У нас уже половину евреев навсегда отняли, рассуждала мама и благодарила Господа, что к их ужасно поредевшему на свете числу могут прибавиться еще две души – Мотеле и Шлеймеле, если они, повзрослев, этого сами захотят и если – о, кощунство! – Отец Небесный повинится перед ними и попросит прощения за то, что не уберег Готлибов-родителей, а их годовалых близнецов сделал сиротами, не помнящими своего родства.
Дни шли, и мама с боязливым нетерпением ждала премьеры. На ободранной тумбе возле молочного магазина уже висела свежая афиша с именем Гражины.

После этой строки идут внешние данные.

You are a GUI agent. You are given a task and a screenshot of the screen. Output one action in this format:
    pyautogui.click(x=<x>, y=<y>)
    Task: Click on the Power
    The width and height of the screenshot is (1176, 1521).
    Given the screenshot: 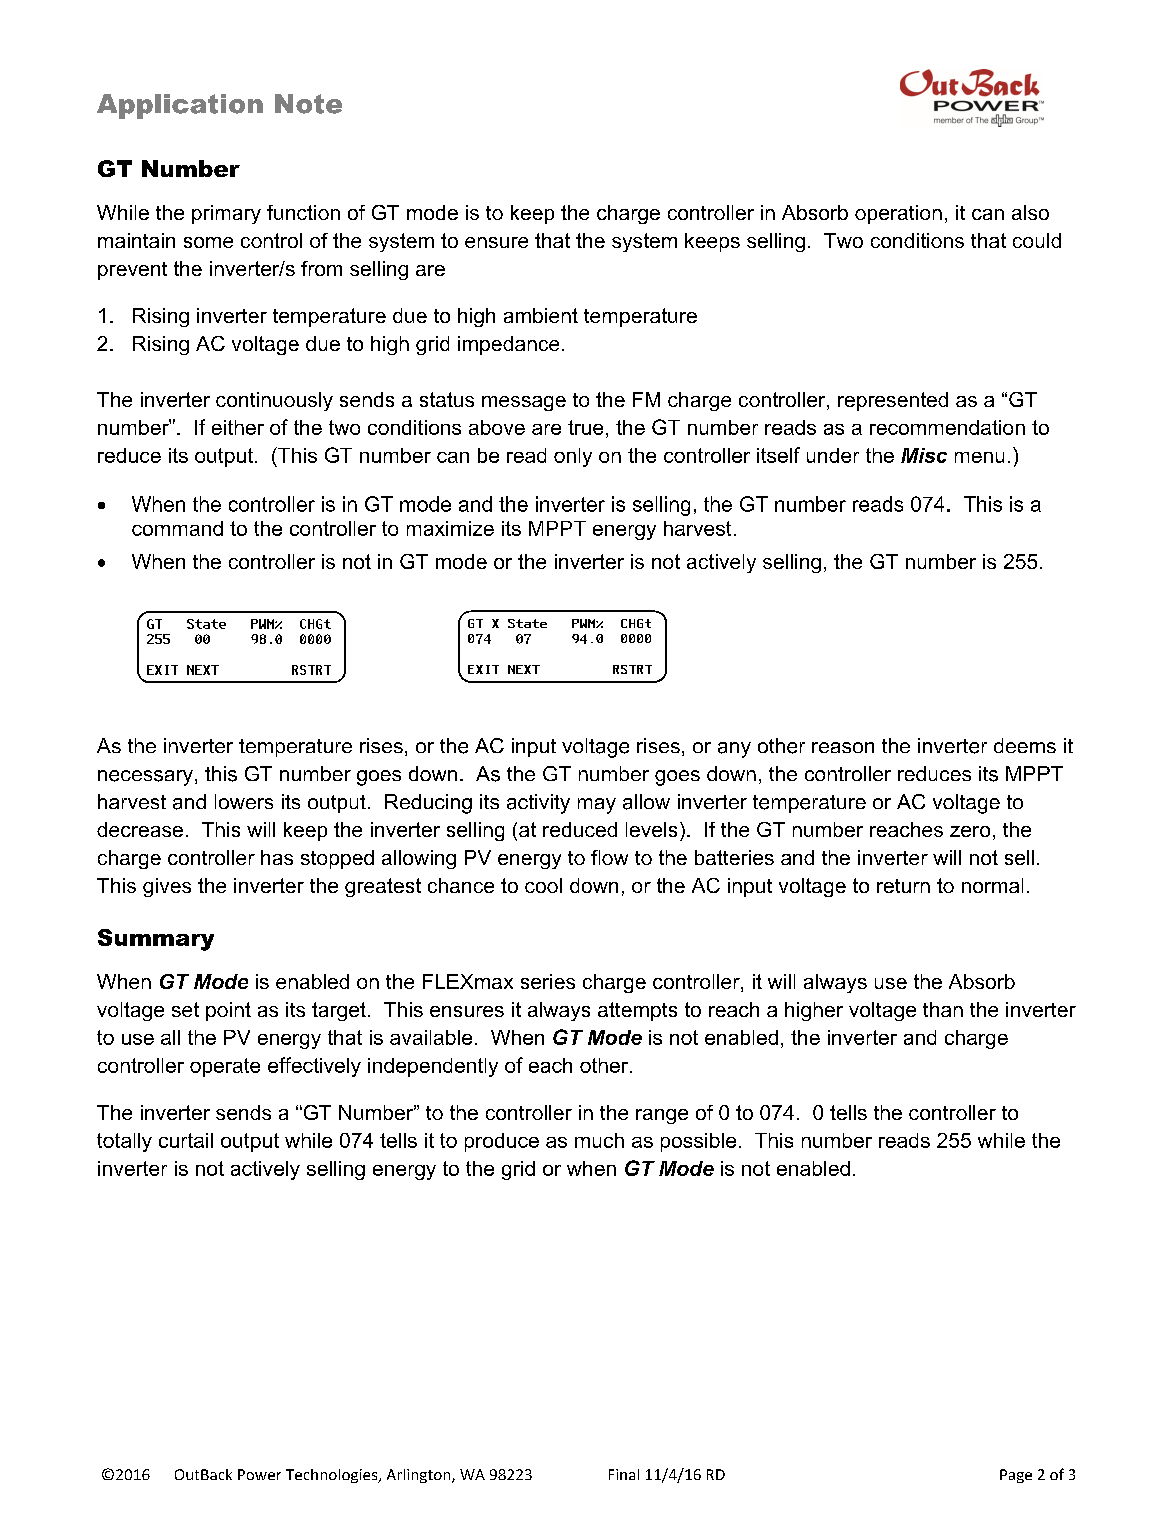 What is the action you would take?
    pyautogui.click(x=259, y=1474)
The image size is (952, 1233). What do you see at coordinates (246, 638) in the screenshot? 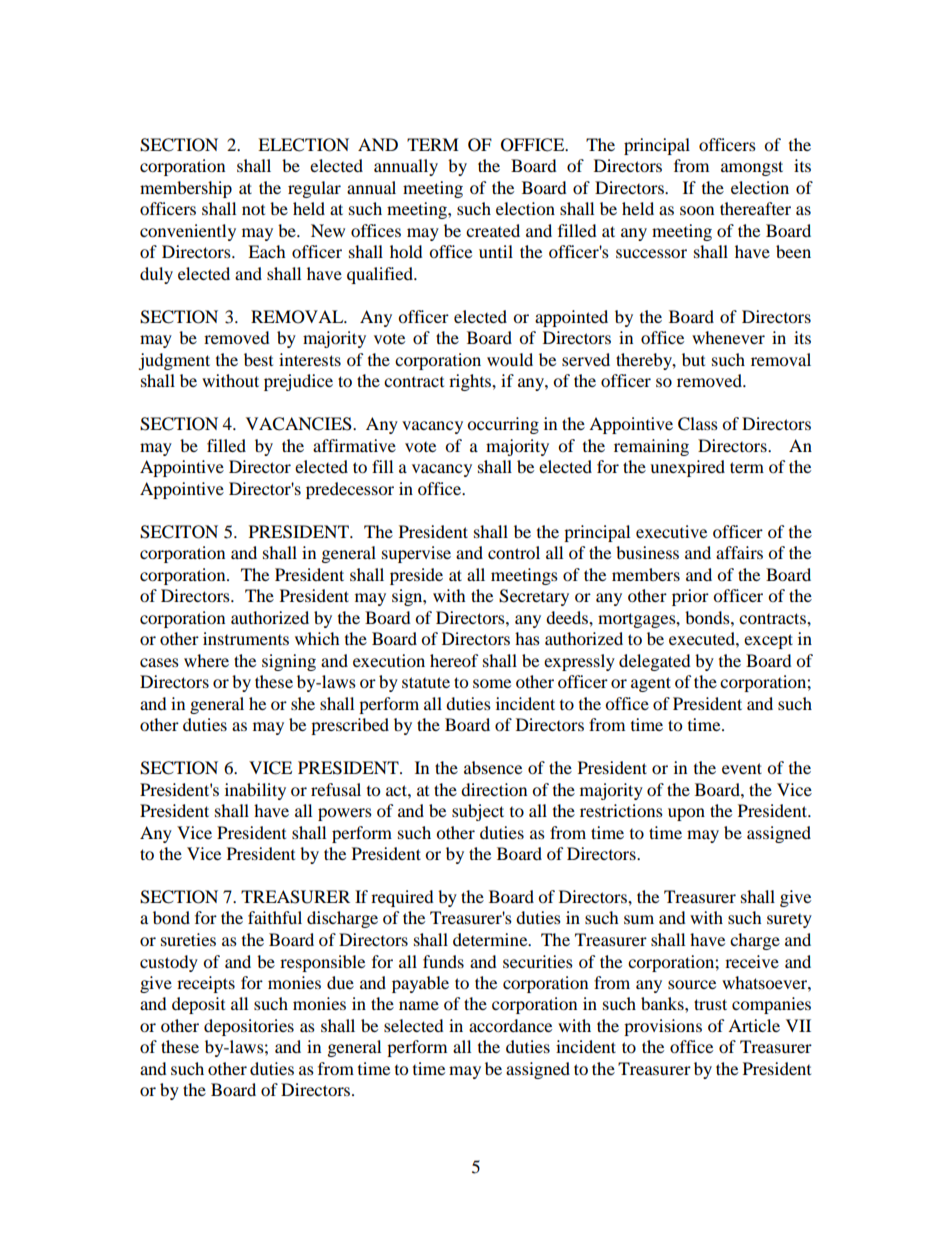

Из раскрытого окна квартиры бывшего коммивояжера пана Шиманского поутру по-прежнему обрушивались трагические заклинания Кармен с третьего этажа, будоражившие всех жильцов нашего двора:
У любви, как у пташки, крылья.
Ее нельзя никак поймать…
Тщетны были бы все усилья…
Отец под обворожительную музыку Бизе продолжал строчить на своем "Зингере", иногда он снимал с педали уставшую ногу, вставал, прохаживался по комнате, вглядывался в задумчивое лицо мамы и небрежно, как бы между прочим бросал:
– Ничего не скажешь – голос у нее ог-го-го! Но все-таки, Хенке, любить, по-моему, надо тихо. Без слов и этих тра-ля-ля-ля… Ой, я с тобой заболтался, и, наверно, утюг перекалил.
– О чем ты думаешь? Человек рядом с тобой каждое утро умирает от любви, а ты – об утюге. Ты и в день моих похорон вернешься с кладбища, сядешь за свой "Зингер", нажмешь на педаль и поедешь… Разве я говорю неправду?
– Неправду, – ответил отец. – Лучше, Хенке, если бы нас в тот день повезли туда вместе. Вместе жили, вместе и поехали…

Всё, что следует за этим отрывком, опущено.